Wednesday, October 14, 2009

Making the Most of the Time We Have




I may or may not be in to work today as Mr Data (aka Kitty Extraordinaire) is having a rough start to his day. Not that i'm sure being home with him well help him at all as I'm bound to be hovering over him and making him slightly nuts. But I've realized after these past few months that there are just times when you have to seize the moment while it's there. Now I don't think these are the final few days for Mr Data, although I can see that day closer in the future than I used to. But I remember what it was like when we lost his brother, Brandy, last year to heart disease. Now Brandy had lived a very full life (he was nearly 21) but I've never forgotten feeling like I wished I'd not worked so many hours at work and not played so many computer games and spent that time with him instead. I'm not going to make the same mistake with Data.
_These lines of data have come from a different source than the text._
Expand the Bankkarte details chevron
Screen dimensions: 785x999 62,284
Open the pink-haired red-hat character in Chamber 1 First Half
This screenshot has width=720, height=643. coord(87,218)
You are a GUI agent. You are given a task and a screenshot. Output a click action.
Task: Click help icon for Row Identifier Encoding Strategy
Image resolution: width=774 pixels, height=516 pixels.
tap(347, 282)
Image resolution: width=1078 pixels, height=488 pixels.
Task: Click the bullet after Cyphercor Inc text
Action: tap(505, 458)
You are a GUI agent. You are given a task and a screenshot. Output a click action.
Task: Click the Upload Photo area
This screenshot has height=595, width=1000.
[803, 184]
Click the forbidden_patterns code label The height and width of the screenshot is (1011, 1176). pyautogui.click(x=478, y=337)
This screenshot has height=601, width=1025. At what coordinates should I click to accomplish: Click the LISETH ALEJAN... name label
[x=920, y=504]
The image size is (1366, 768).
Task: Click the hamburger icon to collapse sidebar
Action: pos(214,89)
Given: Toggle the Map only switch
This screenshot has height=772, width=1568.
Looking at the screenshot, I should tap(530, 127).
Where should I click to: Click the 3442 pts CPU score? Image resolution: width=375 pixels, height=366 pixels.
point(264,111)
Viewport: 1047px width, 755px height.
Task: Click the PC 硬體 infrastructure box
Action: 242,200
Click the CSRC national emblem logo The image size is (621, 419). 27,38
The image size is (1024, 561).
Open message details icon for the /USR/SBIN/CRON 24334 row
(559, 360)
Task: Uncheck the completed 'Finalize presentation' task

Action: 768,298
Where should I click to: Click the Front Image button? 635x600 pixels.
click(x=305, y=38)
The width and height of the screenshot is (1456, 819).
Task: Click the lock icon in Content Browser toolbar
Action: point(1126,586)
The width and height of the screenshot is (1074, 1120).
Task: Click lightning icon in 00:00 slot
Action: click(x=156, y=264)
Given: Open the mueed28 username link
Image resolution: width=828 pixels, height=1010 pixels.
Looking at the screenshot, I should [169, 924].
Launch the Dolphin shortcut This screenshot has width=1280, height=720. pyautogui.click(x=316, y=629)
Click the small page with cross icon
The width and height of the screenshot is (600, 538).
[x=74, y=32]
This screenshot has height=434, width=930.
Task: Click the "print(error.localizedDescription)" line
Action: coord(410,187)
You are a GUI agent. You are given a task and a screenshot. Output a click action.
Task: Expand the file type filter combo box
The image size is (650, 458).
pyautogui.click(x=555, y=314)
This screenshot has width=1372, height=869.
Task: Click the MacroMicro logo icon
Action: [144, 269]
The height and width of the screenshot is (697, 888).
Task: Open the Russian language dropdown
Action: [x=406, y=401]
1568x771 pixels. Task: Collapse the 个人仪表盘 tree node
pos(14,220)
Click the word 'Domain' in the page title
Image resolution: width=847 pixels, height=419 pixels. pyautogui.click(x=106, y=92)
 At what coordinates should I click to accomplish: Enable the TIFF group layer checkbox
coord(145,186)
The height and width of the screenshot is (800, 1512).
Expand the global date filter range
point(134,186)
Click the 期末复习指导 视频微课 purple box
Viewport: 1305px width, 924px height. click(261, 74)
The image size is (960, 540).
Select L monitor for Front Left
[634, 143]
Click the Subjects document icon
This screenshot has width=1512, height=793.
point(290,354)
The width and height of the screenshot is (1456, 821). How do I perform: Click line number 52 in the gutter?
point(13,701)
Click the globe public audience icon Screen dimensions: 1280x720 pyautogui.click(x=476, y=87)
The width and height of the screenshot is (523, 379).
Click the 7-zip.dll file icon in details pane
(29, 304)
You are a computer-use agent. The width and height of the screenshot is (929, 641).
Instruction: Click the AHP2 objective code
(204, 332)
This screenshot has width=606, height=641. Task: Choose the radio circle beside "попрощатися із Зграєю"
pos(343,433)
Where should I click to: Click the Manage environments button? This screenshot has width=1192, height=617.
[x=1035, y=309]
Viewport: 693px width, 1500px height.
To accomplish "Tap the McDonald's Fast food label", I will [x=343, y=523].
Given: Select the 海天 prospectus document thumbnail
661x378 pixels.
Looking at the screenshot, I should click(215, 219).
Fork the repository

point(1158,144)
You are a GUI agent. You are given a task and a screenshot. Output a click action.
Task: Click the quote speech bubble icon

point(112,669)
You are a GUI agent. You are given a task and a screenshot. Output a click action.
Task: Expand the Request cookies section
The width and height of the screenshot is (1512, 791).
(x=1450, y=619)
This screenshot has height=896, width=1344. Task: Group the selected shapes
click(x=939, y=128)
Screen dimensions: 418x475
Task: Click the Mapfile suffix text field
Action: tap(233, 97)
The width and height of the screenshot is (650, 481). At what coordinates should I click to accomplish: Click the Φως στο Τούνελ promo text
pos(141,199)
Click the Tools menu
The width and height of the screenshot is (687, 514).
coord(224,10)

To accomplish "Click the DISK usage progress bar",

So despite my complaining and grumbling about work and what's wrong with it, I have to be grateful that I work somewhere where I can email my boss and tell them I won't be in today because my cat is not feeling well. I'm not entirely sure that the boss will be completely happy because there are things to be done today (last minute of course most of which are not necessary with some planning and scheduling) but it's not like I'm going to get written up or fired for it. All things considered, I have a fair amount of flexibility in regards to taking time off for what I consider to be an emergency. And I have a coworker who will help out with the phones if needed.

Maybe all of this is a much needed wakeup call to appreciate the things that are right with the coworkers and the boss and the office in general. And a reminder to just put down the mouse and step away from the computer and live life a little more. To just sit and be still and take care of my own life instead of worrying about what other people are and are not doing.

Right now, Mr Data is sleeping on the side of the couch in his favorite spot next to the radiator where it's nice and toasty warm. He's eating a little, hasn't had a litterbox incident for a few hours now and I'm starting to feel all might be okay.

Still taking the day off though. Mr Data and I need this time together.

1 comment:

  1. I hope you and Mr. Data have a good day together. I'm sure he appreciates you being home.